Objectif de l'exercice → Rédigez la suite de l'extrait ci-dessous sur la sécularisation et le rapport au sacré, en partant de sa dernière phrase.

Extrait du texte →
+ + + +
Si le procès de sécularisation n'a pas conduit à la disparition de la religion, du moins a-t-il produit un changement profond à la manière de comprendre la relation entre la religion et la société, et surtout engendré une nouvelle conception de la religion même. Cependant, le nouvel intérêt aussi bien individuel que collectif pour la sphère religieuse ne peut pas être décrit simplement comme la persistance des formes religieuses de l'époque traditionnelle, mais semble-t-il comme la réorganisation du rapport avec le sacré dans une époque définie comme "post séculaire".
+ + + +
Entrées présentées →
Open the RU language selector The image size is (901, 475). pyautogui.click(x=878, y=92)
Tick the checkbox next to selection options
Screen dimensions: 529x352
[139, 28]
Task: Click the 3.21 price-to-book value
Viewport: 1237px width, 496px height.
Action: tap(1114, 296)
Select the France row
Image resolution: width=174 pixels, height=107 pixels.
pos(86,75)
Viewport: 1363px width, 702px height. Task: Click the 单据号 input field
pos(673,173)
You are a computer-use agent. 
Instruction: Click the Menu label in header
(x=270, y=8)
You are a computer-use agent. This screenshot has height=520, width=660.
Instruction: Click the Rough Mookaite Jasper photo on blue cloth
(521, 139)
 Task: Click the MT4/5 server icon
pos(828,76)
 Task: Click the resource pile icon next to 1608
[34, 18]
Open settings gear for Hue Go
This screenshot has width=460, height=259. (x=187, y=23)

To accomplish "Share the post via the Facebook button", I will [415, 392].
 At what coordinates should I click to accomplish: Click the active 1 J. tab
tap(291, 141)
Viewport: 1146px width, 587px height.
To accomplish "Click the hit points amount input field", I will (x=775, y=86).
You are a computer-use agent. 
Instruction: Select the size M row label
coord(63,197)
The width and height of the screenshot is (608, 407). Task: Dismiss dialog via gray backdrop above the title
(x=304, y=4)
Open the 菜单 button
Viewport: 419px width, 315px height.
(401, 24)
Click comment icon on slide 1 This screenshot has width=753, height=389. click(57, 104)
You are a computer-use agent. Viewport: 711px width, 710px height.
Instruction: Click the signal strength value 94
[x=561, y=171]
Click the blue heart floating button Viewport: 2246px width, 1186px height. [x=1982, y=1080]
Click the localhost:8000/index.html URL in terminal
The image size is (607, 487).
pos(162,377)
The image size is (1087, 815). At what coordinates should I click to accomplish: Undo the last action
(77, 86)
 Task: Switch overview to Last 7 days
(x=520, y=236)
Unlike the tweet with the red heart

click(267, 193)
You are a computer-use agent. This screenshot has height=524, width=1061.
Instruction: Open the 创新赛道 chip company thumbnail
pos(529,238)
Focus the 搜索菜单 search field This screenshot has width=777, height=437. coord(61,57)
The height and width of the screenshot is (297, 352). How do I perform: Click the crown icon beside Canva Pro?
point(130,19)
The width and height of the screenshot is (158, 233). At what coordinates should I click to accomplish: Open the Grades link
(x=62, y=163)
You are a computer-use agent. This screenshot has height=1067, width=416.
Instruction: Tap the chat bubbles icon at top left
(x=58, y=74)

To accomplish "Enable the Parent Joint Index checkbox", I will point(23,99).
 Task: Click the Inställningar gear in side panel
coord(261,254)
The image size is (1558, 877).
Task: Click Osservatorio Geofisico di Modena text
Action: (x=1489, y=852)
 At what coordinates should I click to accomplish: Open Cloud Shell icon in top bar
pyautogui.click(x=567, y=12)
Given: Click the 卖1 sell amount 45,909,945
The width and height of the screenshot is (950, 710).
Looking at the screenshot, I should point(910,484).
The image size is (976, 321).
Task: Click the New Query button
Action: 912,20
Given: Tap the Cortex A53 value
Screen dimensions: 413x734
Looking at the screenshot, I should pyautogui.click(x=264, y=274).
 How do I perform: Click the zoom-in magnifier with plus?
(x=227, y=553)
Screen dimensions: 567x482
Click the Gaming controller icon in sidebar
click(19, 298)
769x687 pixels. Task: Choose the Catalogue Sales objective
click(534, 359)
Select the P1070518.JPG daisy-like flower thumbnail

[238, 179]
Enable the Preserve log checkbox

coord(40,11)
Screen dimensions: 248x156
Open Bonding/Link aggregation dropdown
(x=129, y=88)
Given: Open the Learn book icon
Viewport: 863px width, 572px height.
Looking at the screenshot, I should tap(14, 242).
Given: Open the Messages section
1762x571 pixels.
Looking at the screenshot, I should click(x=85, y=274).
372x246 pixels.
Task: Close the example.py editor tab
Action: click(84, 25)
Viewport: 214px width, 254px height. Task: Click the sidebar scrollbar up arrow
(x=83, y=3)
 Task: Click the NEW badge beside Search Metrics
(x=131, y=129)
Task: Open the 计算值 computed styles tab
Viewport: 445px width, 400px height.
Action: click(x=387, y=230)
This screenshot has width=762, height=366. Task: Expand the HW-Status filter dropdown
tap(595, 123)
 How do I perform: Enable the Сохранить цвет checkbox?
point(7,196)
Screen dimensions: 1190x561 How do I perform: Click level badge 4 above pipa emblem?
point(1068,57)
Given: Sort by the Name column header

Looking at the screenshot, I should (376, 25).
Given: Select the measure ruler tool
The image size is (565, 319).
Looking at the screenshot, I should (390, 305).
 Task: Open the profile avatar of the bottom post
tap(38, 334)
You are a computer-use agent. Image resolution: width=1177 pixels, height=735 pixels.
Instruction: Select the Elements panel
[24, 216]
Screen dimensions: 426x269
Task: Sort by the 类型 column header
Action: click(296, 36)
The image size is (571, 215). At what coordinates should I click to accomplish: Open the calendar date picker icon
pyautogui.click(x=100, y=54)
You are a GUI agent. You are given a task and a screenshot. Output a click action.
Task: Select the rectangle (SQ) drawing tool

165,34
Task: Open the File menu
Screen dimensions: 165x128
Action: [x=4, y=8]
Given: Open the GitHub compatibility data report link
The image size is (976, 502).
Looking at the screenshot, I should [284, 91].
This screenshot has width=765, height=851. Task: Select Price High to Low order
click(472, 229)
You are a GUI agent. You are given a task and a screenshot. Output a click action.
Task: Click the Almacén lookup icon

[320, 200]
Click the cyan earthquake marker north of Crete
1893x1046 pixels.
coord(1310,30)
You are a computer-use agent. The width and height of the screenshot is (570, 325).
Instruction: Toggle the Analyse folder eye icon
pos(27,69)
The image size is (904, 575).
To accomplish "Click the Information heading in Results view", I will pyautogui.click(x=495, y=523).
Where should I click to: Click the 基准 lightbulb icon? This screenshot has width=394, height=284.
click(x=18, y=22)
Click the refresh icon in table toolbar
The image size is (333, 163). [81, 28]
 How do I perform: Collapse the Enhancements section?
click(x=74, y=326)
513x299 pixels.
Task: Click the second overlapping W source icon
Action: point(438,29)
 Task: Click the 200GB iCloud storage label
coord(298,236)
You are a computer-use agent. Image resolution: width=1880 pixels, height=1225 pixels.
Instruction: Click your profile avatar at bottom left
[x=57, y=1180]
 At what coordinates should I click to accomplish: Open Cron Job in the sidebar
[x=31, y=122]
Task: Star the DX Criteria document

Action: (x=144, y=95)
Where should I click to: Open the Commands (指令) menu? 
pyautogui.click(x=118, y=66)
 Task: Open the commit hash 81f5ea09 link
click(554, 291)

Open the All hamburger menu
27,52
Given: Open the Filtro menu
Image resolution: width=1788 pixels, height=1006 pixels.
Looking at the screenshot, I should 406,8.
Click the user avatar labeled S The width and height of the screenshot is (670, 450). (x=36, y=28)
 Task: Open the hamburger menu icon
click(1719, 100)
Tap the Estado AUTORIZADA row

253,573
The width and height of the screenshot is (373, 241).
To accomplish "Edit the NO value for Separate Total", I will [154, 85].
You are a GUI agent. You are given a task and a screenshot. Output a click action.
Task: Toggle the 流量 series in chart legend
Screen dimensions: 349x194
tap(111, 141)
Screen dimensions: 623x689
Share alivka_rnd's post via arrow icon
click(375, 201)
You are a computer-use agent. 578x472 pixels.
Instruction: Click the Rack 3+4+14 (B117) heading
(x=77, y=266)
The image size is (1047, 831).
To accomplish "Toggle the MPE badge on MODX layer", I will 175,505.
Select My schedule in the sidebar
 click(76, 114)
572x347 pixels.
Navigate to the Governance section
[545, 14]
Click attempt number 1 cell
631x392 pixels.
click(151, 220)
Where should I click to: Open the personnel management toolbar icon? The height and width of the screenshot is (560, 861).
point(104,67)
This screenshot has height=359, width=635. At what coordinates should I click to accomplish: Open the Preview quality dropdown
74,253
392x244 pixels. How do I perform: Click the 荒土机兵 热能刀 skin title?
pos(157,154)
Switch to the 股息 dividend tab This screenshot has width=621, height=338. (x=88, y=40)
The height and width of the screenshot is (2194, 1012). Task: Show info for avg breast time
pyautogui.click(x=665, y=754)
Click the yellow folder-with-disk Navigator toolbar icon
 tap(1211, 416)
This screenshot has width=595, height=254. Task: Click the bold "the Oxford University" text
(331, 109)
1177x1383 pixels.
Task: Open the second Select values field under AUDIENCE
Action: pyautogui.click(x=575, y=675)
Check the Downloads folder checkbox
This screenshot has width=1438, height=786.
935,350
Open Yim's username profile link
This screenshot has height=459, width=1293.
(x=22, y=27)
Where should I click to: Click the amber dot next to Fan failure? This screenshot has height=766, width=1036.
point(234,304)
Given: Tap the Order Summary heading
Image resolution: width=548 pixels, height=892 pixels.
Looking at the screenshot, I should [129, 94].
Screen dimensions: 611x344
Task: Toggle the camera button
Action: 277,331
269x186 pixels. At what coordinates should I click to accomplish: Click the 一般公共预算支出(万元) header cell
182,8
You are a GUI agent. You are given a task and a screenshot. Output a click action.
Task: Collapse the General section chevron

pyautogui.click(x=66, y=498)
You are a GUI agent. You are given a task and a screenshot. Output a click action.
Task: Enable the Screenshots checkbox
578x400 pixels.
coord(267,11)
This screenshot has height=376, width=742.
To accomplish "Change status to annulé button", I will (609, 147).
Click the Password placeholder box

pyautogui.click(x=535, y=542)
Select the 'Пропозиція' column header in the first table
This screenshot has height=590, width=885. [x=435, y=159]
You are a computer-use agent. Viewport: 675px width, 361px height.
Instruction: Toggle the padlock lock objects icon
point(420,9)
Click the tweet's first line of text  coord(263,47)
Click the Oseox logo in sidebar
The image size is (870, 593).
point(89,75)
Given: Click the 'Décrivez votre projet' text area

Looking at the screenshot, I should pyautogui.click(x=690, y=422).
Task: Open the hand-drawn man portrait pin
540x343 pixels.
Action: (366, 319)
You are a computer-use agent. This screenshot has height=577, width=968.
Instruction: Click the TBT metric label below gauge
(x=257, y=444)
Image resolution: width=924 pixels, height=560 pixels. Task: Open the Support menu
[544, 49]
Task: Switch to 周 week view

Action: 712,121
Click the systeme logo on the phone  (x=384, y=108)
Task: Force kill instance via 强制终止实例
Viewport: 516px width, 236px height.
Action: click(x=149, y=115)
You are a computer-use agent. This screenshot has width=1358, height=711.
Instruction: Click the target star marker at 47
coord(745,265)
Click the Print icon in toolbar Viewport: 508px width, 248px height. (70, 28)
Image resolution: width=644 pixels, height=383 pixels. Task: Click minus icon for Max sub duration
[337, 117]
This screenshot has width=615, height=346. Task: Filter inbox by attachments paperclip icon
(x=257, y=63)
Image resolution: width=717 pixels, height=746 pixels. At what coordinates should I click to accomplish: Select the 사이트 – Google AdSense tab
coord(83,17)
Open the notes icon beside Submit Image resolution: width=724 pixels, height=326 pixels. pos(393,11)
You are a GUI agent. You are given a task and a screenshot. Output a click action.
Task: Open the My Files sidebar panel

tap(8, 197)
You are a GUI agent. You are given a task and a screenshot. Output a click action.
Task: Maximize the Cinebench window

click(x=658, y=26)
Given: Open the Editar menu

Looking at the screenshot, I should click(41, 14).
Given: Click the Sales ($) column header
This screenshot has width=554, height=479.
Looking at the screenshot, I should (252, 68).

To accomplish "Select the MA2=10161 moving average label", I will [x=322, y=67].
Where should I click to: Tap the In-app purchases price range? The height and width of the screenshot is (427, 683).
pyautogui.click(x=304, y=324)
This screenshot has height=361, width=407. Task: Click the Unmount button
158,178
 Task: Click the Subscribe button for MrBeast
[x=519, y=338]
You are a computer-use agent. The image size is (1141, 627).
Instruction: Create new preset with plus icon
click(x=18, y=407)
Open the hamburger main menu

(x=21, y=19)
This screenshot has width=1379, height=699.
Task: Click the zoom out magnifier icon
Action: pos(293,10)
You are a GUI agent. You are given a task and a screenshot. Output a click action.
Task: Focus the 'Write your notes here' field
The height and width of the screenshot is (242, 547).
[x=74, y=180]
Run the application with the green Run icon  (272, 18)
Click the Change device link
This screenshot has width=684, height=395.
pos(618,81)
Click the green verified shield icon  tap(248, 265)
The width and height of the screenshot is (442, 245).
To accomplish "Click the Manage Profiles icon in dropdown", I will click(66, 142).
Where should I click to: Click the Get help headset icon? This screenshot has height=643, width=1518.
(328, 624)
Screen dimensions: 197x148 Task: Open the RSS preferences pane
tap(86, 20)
+ + + +
La réponse →
C’est Filippo Barbano qui a proposé l'idée d’"époque post séculaire" en affirmant qu'il ne s'agit pas de nier les dynamiques propres à la sécularisation, mais plutôt d'enregistrer la manière dont ces dynamiques ont de fait conclu une époque, et en ont ouvert une nouvelle dans laquelle il est possible de retrouver, (je cite), "les signes, les indicateurs, les sources des nouvelles dispositions spirituelles de la connaissance religieuse, de la différence toujours plus étendue des formes spirituelles, des conditions socioculturelles qui expriment nos besoins de sacré et de religiosité, de spiritualité et de morale" (fin de citation).
En précisant cette idée, Luigi Berzano affirme qu’il faut entendre par religiosité post séculaire l'ensemble des croyances et des formes sociales, culturelles et symboliques qui se réfèrent à des expériences particulières du sacré ou du religieux, qui se forment comme résultat ou comme réponse à la phase de la sécularisation.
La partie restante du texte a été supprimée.